[Data to process]

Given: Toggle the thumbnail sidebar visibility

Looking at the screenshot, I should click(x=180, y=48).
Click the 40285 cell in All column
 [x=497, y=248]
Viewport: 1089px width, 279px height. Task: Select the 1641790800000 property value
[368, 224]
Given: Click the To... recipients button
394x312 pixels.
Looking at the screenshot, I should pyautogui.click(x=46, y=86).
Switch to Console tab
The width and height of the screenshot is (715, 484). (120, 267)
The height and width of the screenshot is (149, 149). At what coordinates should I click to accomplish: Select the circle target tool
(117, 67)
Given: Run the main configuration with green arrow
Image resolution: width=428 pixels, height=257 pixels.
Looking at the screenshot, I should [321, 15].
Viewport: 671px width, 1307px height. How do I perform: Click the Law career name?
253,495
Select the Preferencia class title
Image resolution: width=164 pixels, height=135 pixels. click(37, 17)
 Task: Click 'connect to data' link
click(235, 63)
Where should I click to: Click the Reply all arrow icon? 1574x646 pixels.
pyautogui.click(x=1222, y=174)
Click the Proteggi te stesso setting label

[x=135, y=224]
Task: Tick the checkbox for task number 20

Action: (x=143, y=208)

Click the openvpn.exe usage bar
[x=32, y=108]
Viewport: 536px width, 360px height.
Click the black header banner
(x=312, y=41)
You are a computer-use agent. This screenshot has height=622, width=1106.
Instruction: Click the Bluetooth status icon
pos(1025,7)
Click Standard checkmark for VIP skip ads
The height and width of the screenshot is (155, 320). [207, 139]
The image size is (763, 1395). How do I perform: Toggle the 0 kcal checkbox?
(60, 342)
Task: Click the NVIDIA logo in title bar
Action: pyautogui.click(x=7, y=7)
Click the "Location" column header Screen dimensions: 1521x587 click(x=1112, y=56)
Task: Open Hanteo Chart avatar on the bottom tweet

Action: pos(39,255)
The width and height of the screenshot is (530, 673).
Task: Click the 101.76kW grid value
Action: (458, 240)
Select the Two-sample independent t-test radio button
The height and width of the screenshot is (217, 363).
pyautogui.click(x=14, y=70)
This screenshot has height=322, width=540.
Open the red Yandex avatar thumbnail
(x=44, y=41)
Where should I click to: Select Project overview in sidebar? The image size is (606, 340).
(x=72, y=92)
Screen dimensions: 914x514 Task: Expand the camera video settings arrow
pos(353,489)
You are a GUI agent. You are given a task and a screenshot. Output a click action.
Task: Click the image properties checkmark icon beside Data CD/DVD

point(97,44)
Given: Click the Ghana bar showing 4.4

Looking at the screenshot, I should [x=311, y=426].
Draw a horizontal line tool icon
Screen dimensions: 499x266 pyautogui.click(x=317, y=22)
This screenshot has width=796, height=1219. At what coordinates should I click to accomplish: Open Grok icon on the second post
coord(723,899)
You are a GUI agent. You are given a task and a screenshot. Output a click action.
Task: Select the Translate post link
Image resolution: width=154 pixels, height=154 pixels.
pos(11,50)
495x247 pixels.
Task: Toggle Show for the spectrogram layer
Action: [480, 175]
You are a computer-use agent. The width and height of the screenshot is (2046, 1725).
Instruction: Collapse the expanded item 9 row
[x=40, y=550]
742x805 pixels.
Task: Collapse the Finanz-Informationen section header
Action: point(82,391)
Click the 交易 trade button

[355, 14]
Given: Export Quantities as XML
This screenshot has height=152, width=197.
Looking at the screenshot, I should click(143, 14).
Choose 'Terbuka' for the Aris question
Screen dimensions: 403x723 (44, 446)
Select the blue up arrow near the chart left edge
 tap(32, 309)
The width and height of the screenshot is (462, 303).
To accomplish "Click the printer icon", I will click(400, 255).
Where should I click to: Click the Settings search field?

[Problem to solve] Rename "Viewport" to "Window" everywhere in the entries above, and reproduce all the entries with nothing else changed.

[Answer]
Given: Toggle the thumbnail sidebar visibility

Looking at the screenshot, I should click(x=180, y=48).
Click the 40285 cell in All column
 [x=497, y=248]
Window: 1089px width, 279px height. Task: Select the 1641790800000 property value
[368, 224]
Given: Click the To... recipients button
394x312 pixels.
Looking at the screenshot, I should pyautogui.click(x=46, y=86).
Switch to Console tab
The width and height of the screenshot is (715, 484). (120, 267)
The height and width of the screenshot is (149, 149). At what coordinates should I click to accomplish: Select the circle target tool
(117, 67)
Given: Run the main configuration with green arrow
Image resolution: width=428 pixels, height=257 pixels.
Looking at the screenshot, I should [321, 15].
Window: 671px width, 1307px height. How do I perform: Click the Law career name?
253,495
Select the Preferencia class title
Image resolution: width=164 pixels, height=135 pixels. click(37, 17)
 Task: Click 'connect to data' link
click(235, 63)
Where should I click to: Click the Reply all arrow icon? 1574x646 pixels.
pyautogui.click(x=1222, y=174)
Click the Proteggi te stesso setting label

[x=135, y=224]
Task: Tick the checkbox for task number 20

Action: (x=143, y=208)

Click the openvpn.exe usage bar
[x=32, y=108]
Window: 536px width, 360px height.
Click the black header banner
(x=312, y=41)
You are a computer-use agent. This screenshot has height=622, width=1106.
Instruction: Click the Bluetooth status icon
pos(1025,7)
Click Standard checkmark for VIP skip ads
The height and width of the screenshot is (155, 320). [207, 139]
The image size is (763, 1395). How do I perform: Toggle the 0 kcal checkbox?
(60, 342)
Task: Click the NVIDIA logo in title bar
Action: pyautogui.click(x=7, y=7)
Click the "Location" column header Screen dimensions: 1521x587 click(x=1112, y=56)
Task: Open Hanteo Chart avatar on the bottom tweet

Action: pos(39,255)
The width and height of the screenshot is (530, 673).
Task: Click the 101.76kW grid value
Action: (458, 240)
Select the Two-sample independent t-test radio button
The height and width of the screenshot is (217, 363).
pyautogui.click(x=14, y=70)
This screenshot has height=322, width=540.
Open the red Yandex avatar thumbnail
(x=44, y=41)
Where should I click to: Select Project overview in sidebar? The image size is (606, 340).
(x=72, y=92)
Screen dimensions: 914x514 Task: Expand the camera video settings arrow
pos(353,489)
You are a GUI agent. You are given a task and a screenshot. Output a click action.
Task: Click the image properties checkmark icon beside Data CD/DVD

point(97,44)
Given: Click the Ghana bar showing 4.4

Looking at the screenshot, I should [x=311, y=426].
Draw a horizontal line tool icon
Screen dimensions: 499x266 pyautogui.click(x=317, y=22)
This screenshot has width=796, height=1219. At what coordinates should I click to accomplish: Open Grok icon on the second post
coord(723,899)
You are a GUI agent. You are given a task and a screenshot. Output a click action.
Task: Select the Translate post link
Image resolution: width=154 pixels, height=154 pixels.
pos(11,50)
495x247 pixels.
Task: Toggle Show for the spectrogram layer
Action: [480, 175]
You are a computer-use agent. The width and height of the screenshot is (2046, 1725).
Instruction: Collapse the expanded item 9 row
[x=40, y=550]
742x805 pixels.
Task: Collapse the Finanz-Informationen section header
Action: point(82,391)
Click the 交易 trade button

[355, 14]
Given: Export Quantities as XML
This screenshot has height=152, width=197.
Looking at the screenshot, I should click(143, 14).
Choose 'Terbuka' for the Aris question
Screen dimensions: 403x723 (44, 446)
Select the blue up arrow near the chart left edge
 tap(32, 309)
The width and height of the screenshot is (462, 303).
To accomplish "Click the printer icon", I will click(400, 255).
Where should I click to: Click the Settings search field?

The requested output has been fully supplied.